Batch text log flushes, serialize writes under a lock, and avoid expensive caller stack introspection for info/verbose log events. Also remove LINQ First() allocation in SQL failure replay.
@hakusaro
Copy link
Copy Markdown
Member

@greptile review?

@greptile-apps
Copy link
Copy Markdown
Contributor

greptile-apps bot commented Feb 27, 2026

Greptile Summary

This PR implements targeted performance optimizations for TShock's logging subsystem without changing functionality.
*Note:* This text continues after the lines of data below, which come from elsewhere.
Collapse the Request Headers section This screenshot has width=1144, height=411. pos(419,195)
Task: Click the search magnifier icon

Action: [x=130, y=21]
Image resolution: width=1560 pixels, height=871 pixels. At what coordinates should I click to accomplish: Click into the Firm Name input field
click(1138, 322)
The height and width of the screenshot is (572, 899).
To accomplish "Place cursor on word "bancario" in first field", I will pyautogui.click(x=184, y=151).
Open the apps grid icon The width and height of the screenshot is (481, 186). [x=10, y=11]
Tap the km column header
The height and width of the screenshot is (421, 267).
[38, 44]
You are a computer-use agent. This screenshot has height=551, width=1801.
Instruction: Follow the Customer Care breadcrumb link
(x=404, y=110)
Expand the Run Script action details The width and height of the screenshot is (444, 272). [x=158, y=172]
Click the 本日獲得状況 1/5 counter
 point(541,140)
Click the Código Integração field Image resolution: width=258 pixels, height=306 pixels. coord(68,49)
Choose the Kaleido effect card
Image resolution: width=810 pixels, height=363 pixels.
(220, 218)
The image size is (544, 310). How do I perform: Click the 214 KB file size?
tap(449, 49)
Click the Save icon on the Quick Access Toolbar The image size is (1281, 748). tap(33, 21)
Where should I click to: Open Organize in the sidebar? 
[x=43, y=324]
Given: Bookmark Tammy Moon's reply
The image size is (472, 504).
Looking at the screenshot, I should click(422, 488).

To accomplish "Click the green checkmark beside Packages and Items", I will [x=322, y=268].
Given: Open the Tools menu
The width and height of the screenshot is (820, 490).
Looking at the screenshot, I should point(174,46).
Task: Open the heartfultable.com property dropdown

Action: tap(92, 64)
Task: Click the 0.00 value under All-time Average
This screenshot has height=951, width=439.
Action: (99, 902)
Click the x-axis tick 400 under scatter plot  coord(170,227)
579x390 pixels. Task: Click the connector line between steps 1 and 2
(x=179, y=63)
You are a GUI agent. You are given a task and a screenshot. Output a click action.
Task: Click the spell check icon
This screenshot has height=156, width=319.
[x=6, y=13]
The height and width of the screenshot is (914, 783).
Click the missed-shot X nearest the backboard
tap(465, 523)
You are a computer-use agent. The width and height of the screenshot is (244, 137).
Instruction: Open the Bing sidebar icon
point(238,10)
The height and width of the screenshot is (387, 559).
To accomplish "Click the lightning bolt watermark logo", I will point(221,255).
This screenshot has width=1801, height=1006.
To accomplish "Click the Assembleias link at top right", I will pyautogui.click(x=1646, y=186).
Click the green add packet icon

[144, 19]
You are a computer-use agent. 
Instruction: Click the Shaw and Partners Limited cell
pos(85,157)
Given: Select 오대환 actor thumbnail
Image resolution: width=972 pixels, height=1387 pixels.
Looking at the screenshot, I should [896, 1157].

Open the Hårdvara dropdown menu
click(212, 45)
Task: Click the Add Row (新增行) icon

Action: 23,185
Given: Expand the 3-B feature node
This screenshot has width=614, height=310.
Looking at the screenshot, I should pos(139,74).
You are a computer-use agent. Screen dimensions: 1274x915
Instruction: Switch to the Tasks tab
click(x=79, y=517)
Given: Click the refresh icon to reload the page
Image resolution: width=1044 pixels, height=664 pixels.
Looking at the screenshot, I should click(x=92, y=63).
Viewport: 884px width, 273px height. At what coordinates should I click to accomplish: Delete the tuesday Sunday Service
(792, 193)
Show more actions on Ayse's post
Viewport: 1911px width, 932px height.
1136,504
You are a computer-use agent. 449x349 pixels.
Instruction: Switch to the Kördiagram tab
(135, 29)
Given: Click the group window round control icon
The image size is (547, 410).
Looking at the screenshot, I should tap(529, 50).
Key improvements include:

  • Optimized caller resolution by skipping expensive stack traces for high-volume Info/Verbose logs
  • Reduced sync I/O pressure in TextLog by batching flushes (every 32 writes or 1 second) while preserving immediate flushing for Warning/Error messages
  • Added thread safety to TextLog with proper locking
  • Replaced LINQ .First() with direct index access in SQL failure recovery path
  • Correctly adjusted StackFrame depth from 2 to 3 to account for extracted ResolveCaller method

The changes are well-designed, maintain correctness, and deliver meaningful performance gains for logging hot paths.

Confidence Score: 5/5

  • This PR is safe to merge with no risk
  • Focused performance-only changes with correct logic throughout, proper thread safety added, and no behavioral changes to existing functionality
  • No files require special attention

Important Files Changed

Filename Overview
TShockAPI/SqlLog.cs Optimized caller resolution with early-exit for high-volume logs and replaced LINQ with index access
TShockAPI/TextLog.cs Added thread safety and intelligent flush batching to reduce sync I/O pressure

Last reviewed commit: 15e4ce8

@hakusaro
Copy link
Copy Markdown
Member

@Xekep do you have any instrumentation that shows the performance gains on these PRs? E.g., before and after profiling, or some indication that these performance gains aren't purely theoretical or, at the very least, within the margin of error for CPU scheduling, etc?

@Xekep
Copy link
Copy Markdown
Contributor Author

Xekep commented Feb 27, 2026

@Xekep do you have any instrumentation that shows the performance gains on these PRs? E.g., before and after profiling, or some indication that these performance gains aren't purely theoretical or, at the very least, within the margin of error for CPU scheduling, etc?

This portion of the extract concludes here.